Фарисеи смотрели совершенно иначе. Вряд ли они когда-нибудь задумывались серьезно о необходимости совершенствовать прежде всего душу, вряд ли именно в этом видели волю Божию и главную цель религии и вряд ли рассматривали постановления закона как воспитательное средство религиозного развития. Для них исполнение закона уже само по себе было средством богоугождения, и, забывая, что Бог не от рук человеческих угождение приемлет, они воображали, что чисто механическим исполнением всех обрядовых предписаний они обеспечивают для себя должную милость и награду. Вот почему, исполнив эти предписания, фарисей был вполне доволен собой и больше ни о чем не заботился. «Разве я не все исполнил, и в чем я ошибся?» – таково было обыкновенное присловие фарисея. Обряды и постановления закона приобретали, таким образом, значение своего рода магических средств, исполнение которых было для человека обязательно, если он хотел получить милость у Бога. У фарисеев человек был для субботы, а не суббота для человека. Он мог умирать с голоду, если ему это было угодно, но субботние постановления он обязан был выполнить, ибо в противном случае он навлекал на себя, по их мнению, гнев Божий.
Этот взгляд на сакраментальное значение обрядов не изжит и до сих пор даже в христианстве, особенно среди нашего старообрядчества. Там обряды тоже приобрели совершенно несвойственное им значение самодовлеющих средств богоугождения и потому объявлены неизменными и неприкосновенными. «До нас положено: лежи так оно во веки веков», – говорил первый вождь раскола старообрядчества протопоп Аввакум.
Но для нас, конечно, это мнение неприемлемо. Бесконечно выше взгляд Господа, Который все обряды и постановления внешнего закона рассматривал с точки зрения их пользы для души человека. Чтобы тем отчетливее выяснить эту точку зрения, позвольте привести сравнение.
Когда архитектор начинает строить храм, он прежде всего ставит леса. Без этого работа невозможна: вы можете выложить пять-десять ярусов кирпичей, но больше этого не пойдет. Леса позволяют вам вести постройку до громадной высоты, и чем выше она поднимается, тем выше протягиваются по лесам лестницы и платформы для рабочих. Только когда постройка закончена, леса снимаются, и чудное здание храма Божия вырастает перед вами во всей красоте своей.

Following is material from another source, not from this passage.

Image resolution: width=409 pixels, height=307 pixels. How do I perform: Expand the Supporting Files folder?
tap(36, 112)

Леса – это обряды и правила внешнего поведения. Их задача – содействовать воспитанию души и постройке в ней храма Божия, что и является главной целью духовной работы.
Нужны ли они?
Ясно, что нужны, ибо без них храма не построить. В лучшем случае можно вывести лишь первый ярус, но всю постройку закончить невозможно.
Изменяемы ли они?
Опять-таки ясно, что да. По мере того, как идет вперед развитие пути, и внешние вспомогательные средства должны становиться возвышеннее и сложнее, приспособляясь к этому развитию. Для детей нужно молоко, для взрослых – твердая пища (1 Кор. 3, 2).
По мере роста дерева необходимо удлинять палочку, к которой оно привязано.

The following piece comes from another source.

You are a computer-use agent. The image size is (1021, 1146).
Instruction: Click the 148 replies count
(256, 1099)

Но достаточно ли ограничиться постройкой лесов, то есть исполнением внешних обрядов и предписаний, как ограничивались фарисеи?
Конечно, нет. Ставить леса бессмысленно, если не строить храма. Сами по себе они ни на что не нужны.
Надо твердо помнить, что если Господь должен быть центром всей человеческой жизни и царствовать в душе человека, то первая забота христианина должна состоять в том, чтобы построить в душе достойный для Него храм, то есть очистить и приготовить, воспитать душу.
В этом заключается главная забота. Сюда должны быть устремлены все силы и внимание, и вся религиозная жизнь и деятельность должна рассматриваться под этим углом зрения.
Разве не знаете, что вы храм Божий, и Дух Божий живет в вас? (I Кор. 3, 16). Вы храм Бога живаго, как сказал Бог: вселюсь в них и буду ходить в них; и буду их Богом, и они будут Моим народом (2 Кор. 6, 16).